The weighting and balance makes it a joy to use and the lid is tight fitting to reduce leakage. The handle is offset slightly under 90 degrees for a very comfortable pouring action.
The filter is made of clay as opposed to stainless steel which not only make the appearance more attractive but means that your tea is brewed completely in clay.
The Tokoname clay is unglazed and rich in minerals (the low oxygen baked black clay tends to be higher in Hematite). In our experience, Tokoname clay is less porous than Yixing and similar to high fired Chaozhou clay which means that it will season very slowly. Therefore it is not a big deal for you to mix different tea types in the Kyusu - it will season but it will be very subtle so it depends how purist you are! The mineral rich content does affect the body and taste of the tea, making it slightly smoother and rounder.
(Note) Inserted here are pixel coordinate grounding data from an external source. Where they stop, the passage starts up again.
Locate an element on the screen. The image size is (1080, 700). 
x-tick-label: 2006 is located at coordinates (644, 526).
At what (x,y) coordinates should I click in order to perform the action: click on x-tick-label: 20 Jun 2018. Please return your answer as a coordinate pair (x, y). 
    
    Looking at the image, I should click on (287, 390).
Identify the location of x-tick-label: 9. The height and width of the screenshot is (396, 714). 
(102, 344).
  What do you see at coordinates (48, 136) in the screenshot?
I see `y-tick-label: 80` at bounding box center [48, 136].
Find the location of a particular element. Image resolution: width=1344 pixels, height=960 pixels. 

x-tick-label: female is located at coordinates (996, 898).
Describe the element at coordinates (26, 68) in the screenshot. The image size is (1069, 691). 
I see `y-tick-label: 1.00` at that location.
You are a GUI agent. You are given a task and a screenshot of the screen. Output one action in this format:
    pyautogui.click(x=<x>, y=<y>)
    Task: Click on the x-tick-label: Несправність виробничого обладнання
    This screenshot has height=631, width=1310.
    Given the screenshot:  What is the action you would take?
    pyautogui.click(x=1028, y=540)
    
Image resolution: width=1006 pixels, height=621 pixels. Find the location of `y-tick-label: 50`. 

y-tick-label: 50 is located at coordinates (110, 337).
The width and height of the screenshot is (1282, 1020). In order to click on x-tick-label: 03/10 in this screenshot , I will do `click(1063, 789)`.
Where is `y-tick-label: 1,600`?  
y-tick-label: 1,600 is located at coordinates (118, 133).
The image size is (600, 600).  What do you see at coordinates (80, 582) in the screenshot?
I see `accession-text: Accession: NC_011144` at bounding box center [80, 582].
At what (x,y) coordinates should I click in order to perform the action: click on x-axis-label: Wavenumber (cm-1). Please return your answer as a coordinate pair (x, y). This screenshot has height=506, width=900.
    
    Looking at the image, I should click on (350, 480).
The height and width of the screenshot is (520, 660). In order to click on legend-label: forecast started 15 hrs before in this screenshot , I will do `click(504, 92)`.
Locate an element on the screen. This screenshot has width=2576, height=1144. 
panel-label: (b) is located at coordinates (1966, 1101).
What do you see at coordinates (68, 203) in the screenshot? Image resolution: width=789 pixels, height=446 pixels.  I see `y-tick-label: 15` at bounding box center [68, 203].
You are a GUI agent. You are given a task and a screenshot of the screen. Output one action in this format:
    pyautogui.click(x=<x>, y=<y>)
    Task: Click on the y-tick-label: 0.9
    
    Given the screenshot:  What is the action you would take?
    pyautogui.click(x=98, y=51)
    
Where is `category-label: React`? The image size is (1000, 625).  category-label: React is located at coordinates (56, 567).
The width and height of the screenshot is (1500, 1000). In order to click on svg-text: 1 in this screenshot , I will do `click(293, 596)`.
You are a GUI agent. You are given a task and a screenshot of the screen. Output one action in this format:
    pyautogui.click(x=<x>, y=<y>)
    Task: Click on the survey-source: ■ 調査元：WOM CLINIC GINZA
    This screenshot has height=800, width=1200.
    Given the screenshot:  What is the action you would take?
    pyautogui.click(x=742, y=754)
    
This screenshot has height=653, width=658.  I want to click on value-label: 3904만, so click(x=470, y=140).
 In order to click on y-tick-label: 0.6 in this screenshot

This kyusu is great with all kinds of tea. Of course the Japanese greens take center stage but you could brew almost any tea type. However, because it is a clay filter we would say that Fukamushi (deep steamed tea which breaks up into smaller particles) will need you to pour through another fine mesh filter when serving.
Seasoning and washing your Kyusu
It is generally not necessary to season Tokoname teaware in the same way as Yixing clay. You can follow the same instructions as Yixing but really all that you have to do is rinse this kyusu in boiling water a few times and then begin brewing. If you would like to speed up the very subtle seasoning of Tokoname clay then you can leave your chosen tea type to brew for 15 minutes in the kyusu every so often.
As always with clay teaware, do not use any detergents! To clean, all then you have to do is thoroughly rinse out the tea leaves and leave to dry with the lid off.